Bonterra Resources Announces Closing of $21.5 Million Private Placement
Vancouver, BC – February 26, 2018 – Bonterra Resources Inc. (TSX-V: BTR, US: BONXF, FSE: 9BR1) (the “Company” or “Bonterra”) is pleased to announce that it has closed its previously announced brokered private placement for gross proceeds of $21,495,000 (the “Offering”). Sprott Capital Partners acted as lead agent on behalf of a syndicate of agents which included INFOR Financial Inc., Red Cloud Klondike Strike Inc., Laurentian Bank Securities Inc. and PI Financial Corp. (collectively, the “Agents”).
Pursuant to the Offering, Bonterra issued 13,300,000 common shares of the Company on a flow‑through basis (“Super FT Shares”) at a price of $0.75 per Super FT Share and 19,200,000 common shares of the Company on a flow-through basis (“National FT Shares”) at a price of $0.60 per National FT Share. Collectively the Super FT Shares and FT Shares are the “Offered Securities”.
The gross proceeds from the issuance of the Offered Securities will be used for Canadian Exploration Expenses and will qualify as “flow-through mining expenditures”, as defined in subsection 127(9) of the Income Tax Act (Canada). The Super FT Shares will also qualify for the two 10% enhancements under section 726.4.9 and section 718.104.22.168 of the Quebec Taxation Act, which will be renounced with an effective date no later than December 31, 2018 to the initial purchasers of the Offered Securities in an aggregate amount not less than the gross proceeds raised.
In connection with the Offering, the Agents received a cash fee in an amount equal to 6.0% of the gross proceeds of the Offering. As additional consideration, the Company granted to the Agents common share purchase warrants (the “Broker Warrants”) entitling the Agents to subscribe for that number of common shares equal to 4.0% of the aggregate number of Offered Securities placed in the Offering. Each Broker Warrant is exercisable to acquire one common share at a price equal to $0.60 for a period of 24 months after the closing date. All securities issued under the Offering will be subject to a four month hold period from the date of issue in accordance with applicable securities laws. The Offering is subject to final acceptance of the TSX Venture Exchange.
ON BEHALF OF THE BOARD OF DIRECTORS,
Nav Dhaliwal, President & CEO
Bonterra Resources Inc.
For further information on Bonterra, contact Investor Relations:
Telephone: 1 844 233 2034
Neither the TSX Venture Exchange nor its Regulation Services Provider (as that term is defined in the policies of the TSX Venture Exchange) accepts responsibility for the adequacy or accuracy of this release.

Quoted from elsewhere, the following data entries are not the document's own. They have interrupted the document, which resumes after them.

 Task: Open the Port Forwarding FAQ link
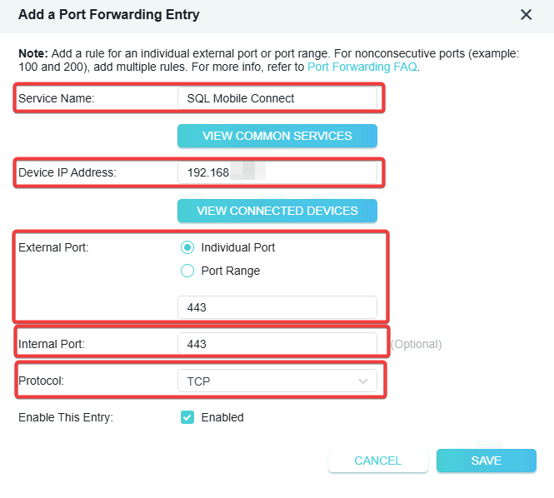point(362,67)
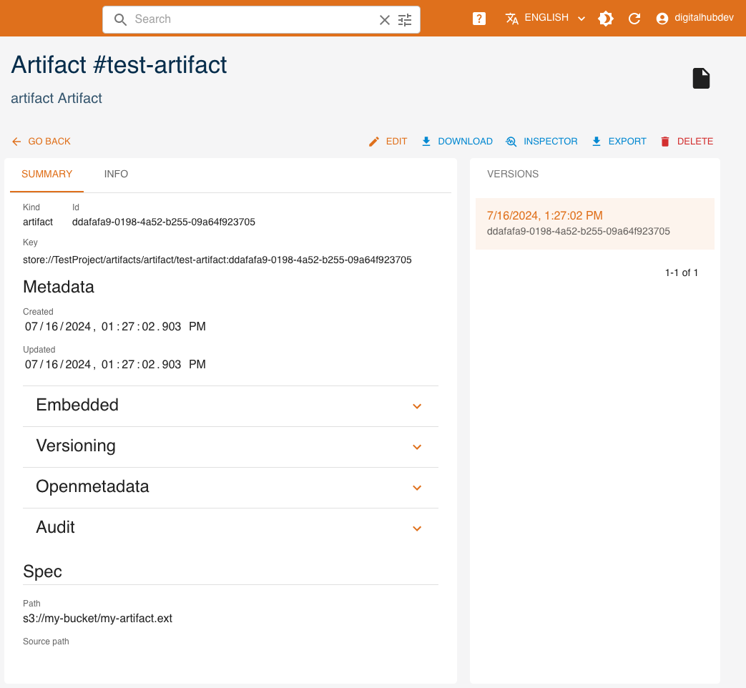Click the artifact document icon
This screenshot has height=688, width=746.
(x=701, y=79)
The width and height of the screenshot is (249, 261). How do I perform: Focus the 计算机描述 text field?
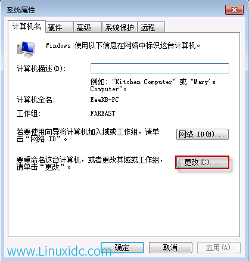click(x=160, y=69)
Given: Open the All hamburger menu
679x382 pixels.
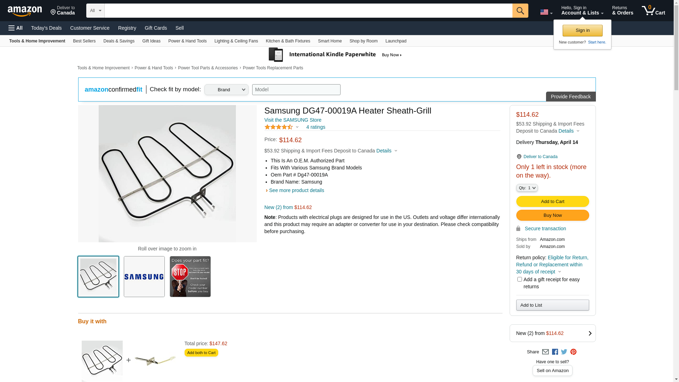Looking at the screenshot, I should pos(16,28).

This news release does not constitute an offer to sell or a solicitation of an offer to buy nor shall there be any sale of any of the securities in any jurisdiction in which such offer, solicitation or sale would be unlawful, including any of the securities in the United States of America. The securities have not been and will not be registered under the United States Securities Act of 1933, as amended (the “1933 Act”) or any state securities laws and may not be offered or sold within the United States or to, or for account or benefit of, U.S. Persons (as defined in Regulation S under the 1933 Act) unless registered under the 1933 Act and applicable state securities laws, or an exemption from such registration requirements is available.
This news release includes certain forward-looking statements concerning the use of proceeds of the Offering, the future renunciation of Canadian Exploration Expenses that are flow-through mining expenditures, the tax treatment of the Offered Securities, the future performance of our business, its operations and its financial performance and condition, as well as management’s objectives, strategies, beliefs and intentions. Forward-looking statements are frequently identified by such words as “may”, “will”, “plan”, “expect”, “anticipate”, “estimate”, “intend” and similar words referring to future events and results. Forward-looking statements are based on the current opinions and expectations of management. All forward-looking information is inherently uncertain and subject to a variety of assumptions, risks and uncertainties, including the speculative nature of mineral exploration and development, fluctuating commodity prices, the future tax treatment of the Offered Securities, competitive risks and the availability of financing, as described in more detail in our recent securities filings available at www.sedar.com. Actual events or results may differ materially from those projected in the forward-looking statements and we caution against placing undue reliance thereon. We assume no obligation to revise or update these forward-looking statements except as required by applicable law.